I can’t put my finger on why it is exactly, but my husband always lifts my spirit and makes my day. Literally, I could be having the worst day in the history of worst days, and all I need is a little dose of the hubs. On the happiest, brightest of days, he still manages to make it that much better and brighter. He just lifts me up.

Of course there are a million reasons I could think of for why this is, but I don’t think any single one of them is the reason. For starters though, I just adore him. He is the most handsome, sweet, sensitive, talented, thoughtful, kind, gentle, patient guy I know. And that is just getting started. No matter what the situation, he somehow manages to keep calm and ease his way through to a solution. When I am all worked up and worried, he is my composed counterpart. If I’m sad, he makes me smile. When I need a laugh, he never fails. He’s always the perfect complement to me.

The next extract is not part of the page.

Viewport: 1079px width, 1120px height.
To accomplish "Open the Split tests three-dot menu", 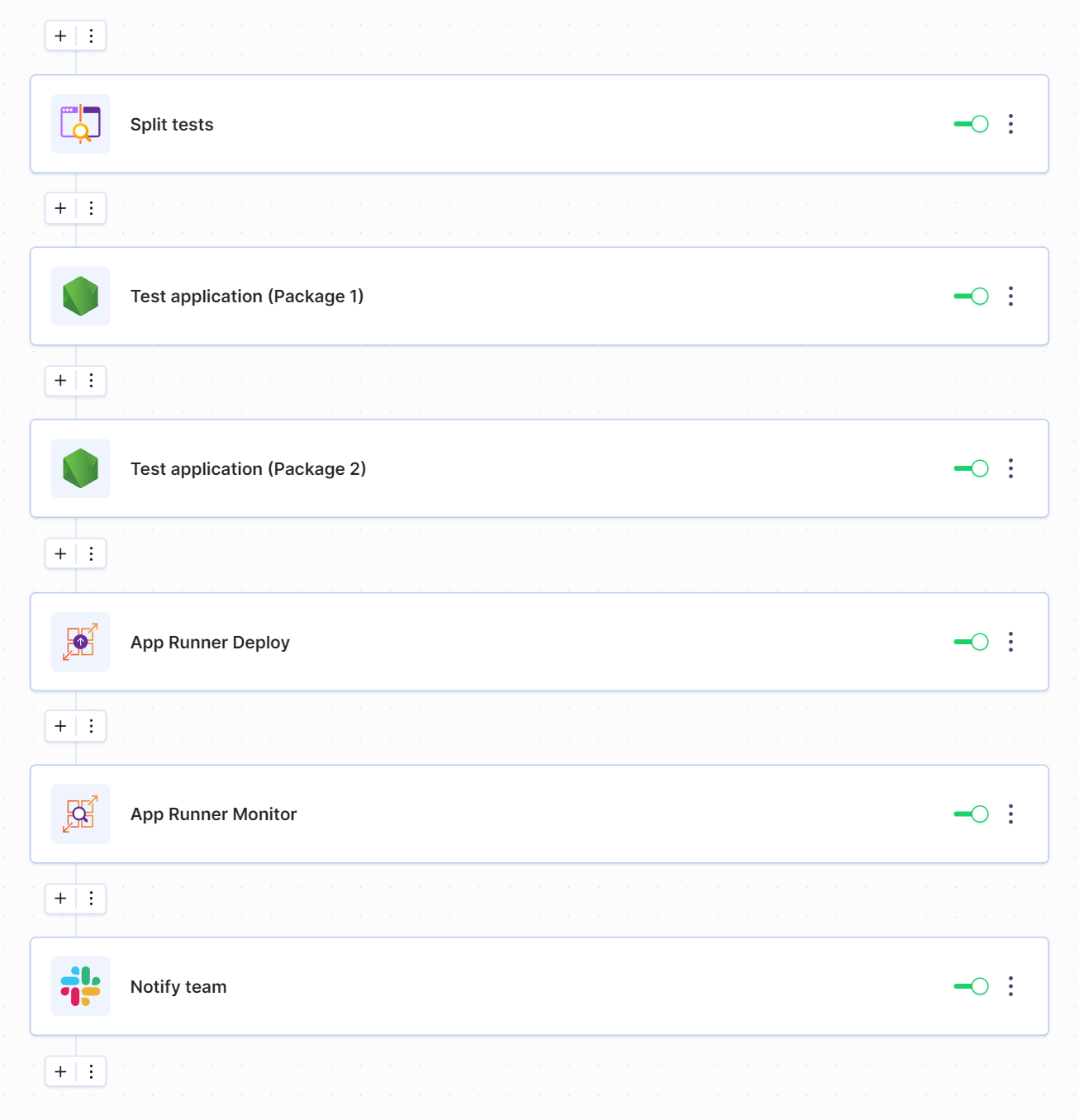I will [x=1010, y=124].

Whether it’s an email, text message, phone call, note, or his actual presence, there is something about him that is like a shot of adrenaline to me. Suddenly a smile creeps across my face, and I feel like I can take on the world. If I am down, my strength feels renewed. Knowing he is by my side, loving, praying for, and supporting me makes me feel nearly super-human at times. It is an incredible blessing.

I have always been a firm believer that marriage is one of God’s greatest gifts to humans, but with each passing day I get with my husband, I become completely sold out to this concept. Before I got married, I thought I felt this way and thought I understood this blessing, but with each moment of marriage to my husband that I am privileged to enjoy, I realize that I was not nearly prepared for just how blessed I would be as a wife. To get to love someone completely and totally and be loved the same way – that is an incredible and miraculous gift to receive on a daily basis.

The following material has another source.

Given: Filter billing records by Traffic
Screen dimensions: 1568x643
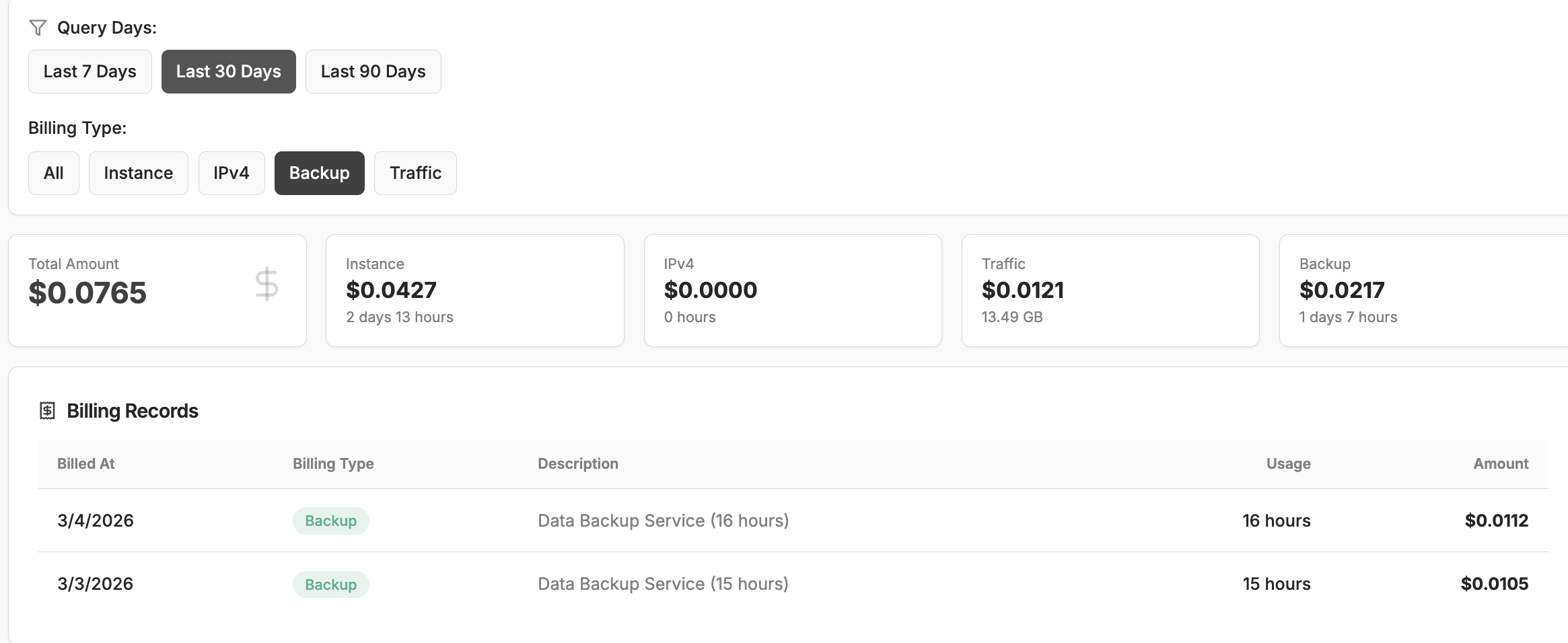Looking at the screenshot, I should click(415, 173).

As time passes in a marriage, it can be easy to forget just how blessed we really are. The excitement and tingly feelings we once had might fade. Suddenly our spouse is annoying instead of cute and interesting. We develop a negative attitude toward our other half. Instead of growing closer together, we allow ourselves to drift apart. This is a tragedy because out of anyone in the entire world, you chose your spouse, and he/she chose you. Most likely that choice was based on the fact that you saw your spouse as this incredible, one-of-a-kind blessing that you couldn’t live another day without.

How do we go from madly in love to borderline hatred for one another? We stop believing in the blessing. We stop choosing our spouse as the apple of our eye. We stop choosing to see the love of our life as just that. We stop devoting the necessary time and energy to our marriage. We start choosing to allow ourselves to dwell on all of the faults of our spouse instead of the strengths. We start choosing to believe the worst instead of the best. We make millions of choices that build walls instead of bridges in our marriage.

There are few people in this world that can affect you like your spouse. How you affect them is entirely up to you. Are you going to encourage, support, and uplift him? Are you going to inspire, strengthen, and push her? You choose to admire or despise your spouse. You can be the very thing that gives him/her the wings to take flight each day, or you can be the very thing that devastates and discourages him or her. That is the choice each of us makes day in and day out.

My husband makes the choice to make me feel like the most blessed wife and woman in the whole wide world, and I strive to make him feel like the most blessed husband and man in the world. It’s an epic game to see who can demonstrate the most love to one another. The best part is that no one loses in this game though.

Life is challenging, and there are so many obstacles to overcome each and every day, but with my husband by my side, I can face it all. The best part of every day for me is my husband. Awakening next to him every morning is the best way to start the day off. Saying goodbye to him is the worst part of the day. Hearing from his throughout the day, knowing that he is thinking of and caring about me, gives me that burst of excitement that pushes me through the day. When he gets home, it is the absolute best part of the day.

Get the point? God pours out His love, blessings, and favor on me constantly by having entrusted me with the precious life of my husband. That is not something I take lightly, and it’s definitely not something I want to lose sight of no matter what. My husband is a treasure, and I am his. What an honor!